Meaning, you would believe the coefficients reflect a real relationship
between the covariate and the target, and even could claim it’s statistically
significant, and yet the actual relationship to the target is _of the opposite
sign!_ Any further feature importance scoring based off the coefficient
estimates would then become catastrophically misleading.

Meanwhile, a model like support vector regression on the same data is capable
of automatically handling the non-linearity, at the expense that there’s no
more such thing as a coefficient breakdown in the linear space of input
features.

Does this make it less “explainable”? That would make zero sense. How can it
be worse at explaining a data generating mechanism when it is better at
predicting that same generating mechanism. What could it possibly mean to
explain something you can’t predict or replicate?
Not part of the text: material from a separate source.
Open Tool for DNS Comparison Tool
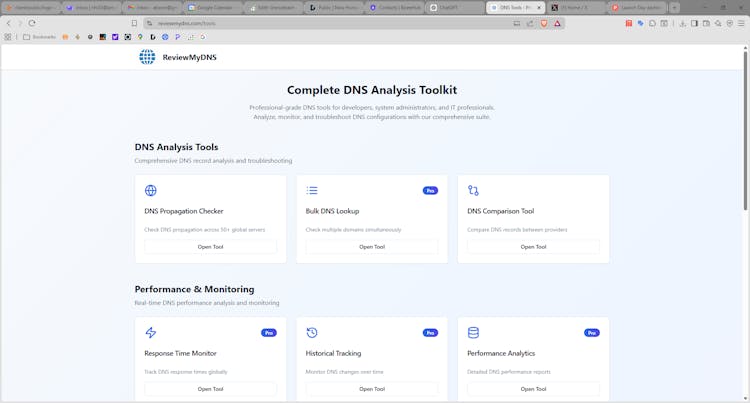 click(x=533, y=246)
The field of “explainable” models doesn’t even make the slightest attempt to
address this stuff - it just beats up on models that are arbitrarily labeled
as “black boxes” (what does that mean?)

If a given model X predicts or replicates a data generating process better
than Y, then X explains the process better than Y, period.

An analogy: Newtonian physics is not “more explainable than” quantum
mechanics. Newtonian physics is just more _wrong about how the world works_
than quantum mechanics.

[0]:
[http://www.saramitchell.org/achen04.pdf](http://www.saramitchell.org/achen04.pdf)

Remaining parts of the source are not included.